Welcome to Scala 2.12.12 (OpenJDK 64-Bit Server VM, Java 1.8.0_252).
...
scala> def inner(a: Int) = Math.sin(a)
inner: (a: Int)Double

scala> def outer(a: Int) = a + inner(a)
outer: (a: Int)Double

scala> outer(1)
res0: Double = 1.8414709848078965

scala> def inner(a: Int) = Math.cos(a) // update `inner`
inner: (a: Int)Double

scala> outer(1) // here we want `outer` to be updated too, but ...
res1: Double = 1.8414709848078965

Haskell

❯ stack ghci
...
GHCi, version 8.6.5: http://www.haskell.org/ghc/  :? for help
...
λ> inner = sin
λ> outer a = a + inner a
λ> outer 1
1.8414709848078965
λ> inner = cos -- update `inner`
λ> outer 1 --  here we want `outer` to be updated too, but ...
1.8414709848078965

Julia

❯ julia
               _
   _       _ _(_)_     |  Documentation: https://docs.julialang.org
  (_)     | (_) (_)    |
   _ _   _| |_  __ _   |  Type "?" for help, "]?" for Pkg help.
  | | | | | | |/ _` |  |
  | | |_| | | | (_| |  |  Version 1.7.0-DEV.202 (2020-12-31)
 _/ |\__'_|_|_|\__'_|  |  Commit 1ad6aeddf5 (0 days old master)
|__/                   |
julia> inner(a) = sin(a)
inner (generic function with 1 method)

julia> outer(a) = a + inner(a)
outer (generic function with 1 method)

julia> outer(1)
1.8414709848078965

julia> inner(a) = cos(a) # update `inner`
inner (generic function with 1 method)

julia> outer(1) # yay, this is what we want !
1.5403023058681398

Conversely, we could say Julia's coding environments other than REPL still don't make good use of its internal incremental compilation system (in my opinion, at least). My idea is that we can re-use it for IDE features with real-time feedbacks.

Say if we want fancy IDE features like type-level error linting for a dynamic language, but also want to preserve its easy and simple coding experience at the same time. If we have such a tool, we can find an error point or performance pitfall before we actually run the code without scattering type annotations that are only necessary for type checking, like Crystal can ensure type safety of simply-written code at compile time.

Such a tool needs some kind of inter-procedural program analysis, rather than the other existing, promised gradual typing approach[4]. But as I said above, it will suffer from real-time analysis speed; we will need analysis caching and its incremental invalidation in order to keep the analysis fast enough for real-time feedbacks in IDEs. Fortunately, Julia already has good implementations of type inference and its invalidation system that are originally necessary for the performance and dynamic coding. We can make good use of it to build a next generation of IDE.

The idea outlined above is exactly what I'm trying to realize with JET.jl. I hope I could advance it to a stage where we can use it within VSCode in the next few months.

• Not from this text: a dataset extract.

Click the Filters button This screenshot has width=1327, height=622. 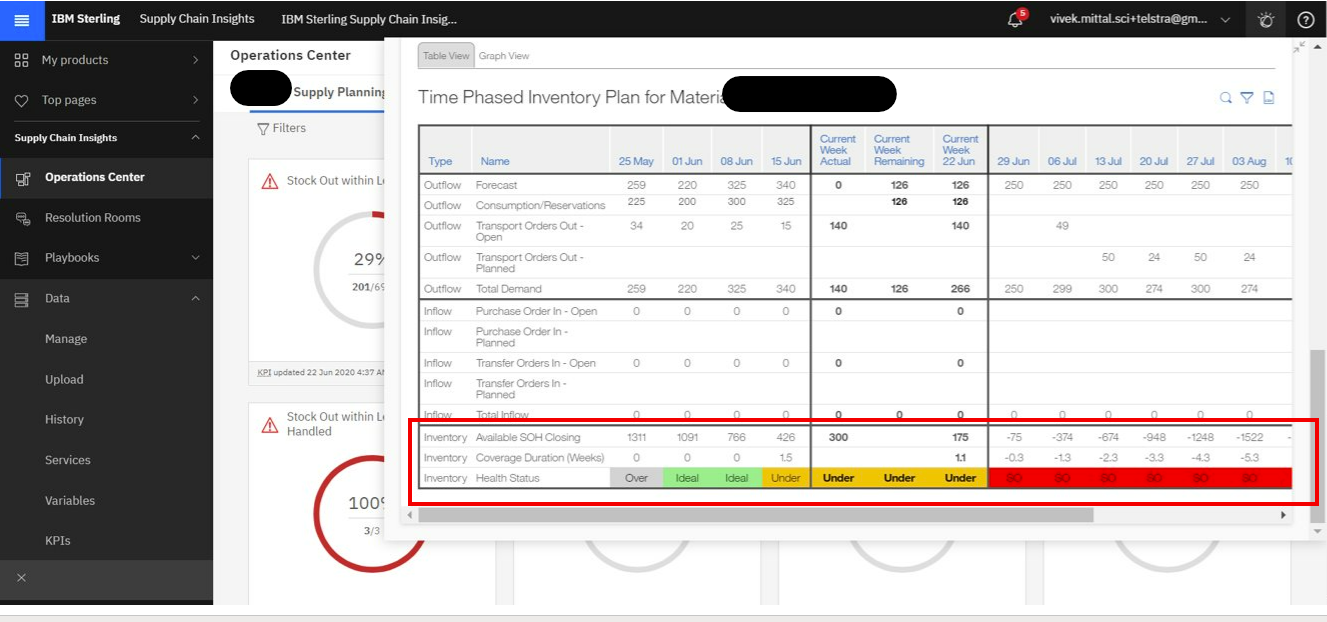pyautogui.click(x=282, y=128)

[1] https://github.com/crystal-lang/crystal/issues/681
[2] Technically, compiled code cache invalidation is done by tracking "backeges" of compiled method instance during JIT compilation. This blog post may help you understand how code cache invalidation happens in action.
[3] I'm not sure even if this problem is recognized by developers/users of those languages. Or the priority of REPL is not so high for them ?
[4] I think the gradual typing approach would be ineffective especially for Julia, because type annotations are about how a generic function dispatches to its method and so are closely related to how it runs rather than just helping a developer understand code.